The Pentagon told when the LGM-35A Sentinel ballistic missile will replace the Minuteman III
The US Department of Defense has revealed the name of a new intercontinental ballistic missile - LGM-35A Sentinel. It should replace the LGM-30G Minuteman III. "Newspaper.Ru" figured out what was going on with the US nuclear missile program.
The US military department reported that the military will begin receiving the LGM-35A Sentinel from 2029. The new missiles will use the existing infrastructure. The Pentagon noted that rearmament will be cheaper than extending the service life of Minuteman III missiles. The Sentinel itself is planned to be operated until the 2070s.
The LGM-35A Sentinel is being developed as part of the Ground Based Strategic Deterrent (GBSD, "Ground Strategic Deterrence") program. Northrop Grumman has received a contract to develop a rocket in 2020.
According to Dmitry Stefanovich, a researcher at the IMEMO RAS Center for International Security, a military expert, the Minuteman III land-based intercontinental ballistic missiles have been in service since the 1970s and they are "simply impossible to modernize."
"It is absolutely necessary for the United States to restart the program for the development of large solid-fuel engines, because they rested on their laurels too much, a lot of engines were used that remained after the disposal of medium-sized missiles under the INF Treaty(The Treaty on the Elimination of Intermediate-Range and Shorter-range Missiles - "Gazeta.Ru»)[/i]. The United States needs to restore production in this area," Stefanovich believes.
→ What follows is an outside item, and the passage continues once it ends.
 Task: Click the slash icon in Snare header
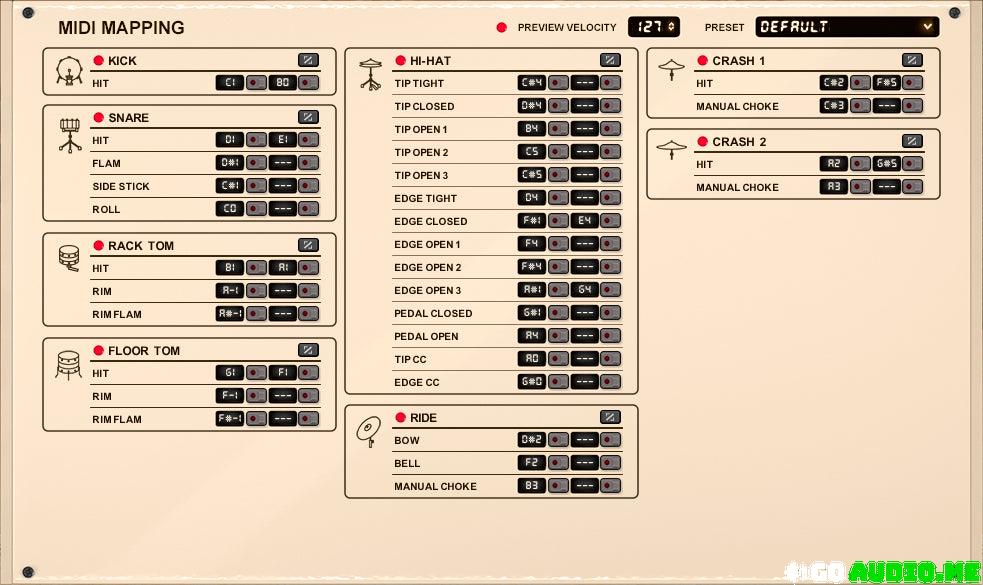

In turn, retired RVSN Major General, international security expert Igor Dremov believes that it will be difficult for Washington to regain its position.
- noted Dremov.
According to Konstantin Bogdanov, senior researcher at IMEMO RAS, despite the fact that today's Minuteman III has little to do with those that were in service in the 1970s - it has been updated, it has new rocket engines, new equipment - the rocket has certain design limits that do not allow it to be operated further.
"The missile has been in service for almost 50 years and there is not much to compare it with, because it is one of the oldest systems in nuclear deterrence that exist at the moment. You can carefully recall the Soviet UR-100 rocket, repeatedly upgraded, but it is now also decommissioned - except that it serves as a carrier for Avangard-type units. Minuteman III has exhausted all resources due to the age of service. Discussions about whether a new US ground-based missile was needed have been going on for many years. Now they are over," Bogdanov said.
At the same time, the expert notes that the appearance of the LGM-35A is not the only innovation in the American nuclear program.
"The US nuclear program as a whole is now at the start of the renewal cycle. LRSO strategic cruise missiles for heavy bombers should begin arriving by 2025 to replace the AGM-86 ALCM. This is an old rocket, it is more than 40 years old," Bogdanov said.
"The head of the Nuclear Safety Department of the US Department of Energy, Jill Gruby, once again confirmed that the old plan - 80 cores by 2030 - is unattainable, because production facilities and staffing need to be restored in a number of areas. The United States at one time had a simple production of plutonium and not so much plutonium as products based on it. It's not about technology, but about the fact that they don't have production facilities now," Bogdanov concluded.
Major General Igor Dremov agrees with this position. "Until there are no cores, it is not necessary to talk about new missiles in any case. This issue is being resolved, but at the moment Washington is at an impasse here," he is convinced.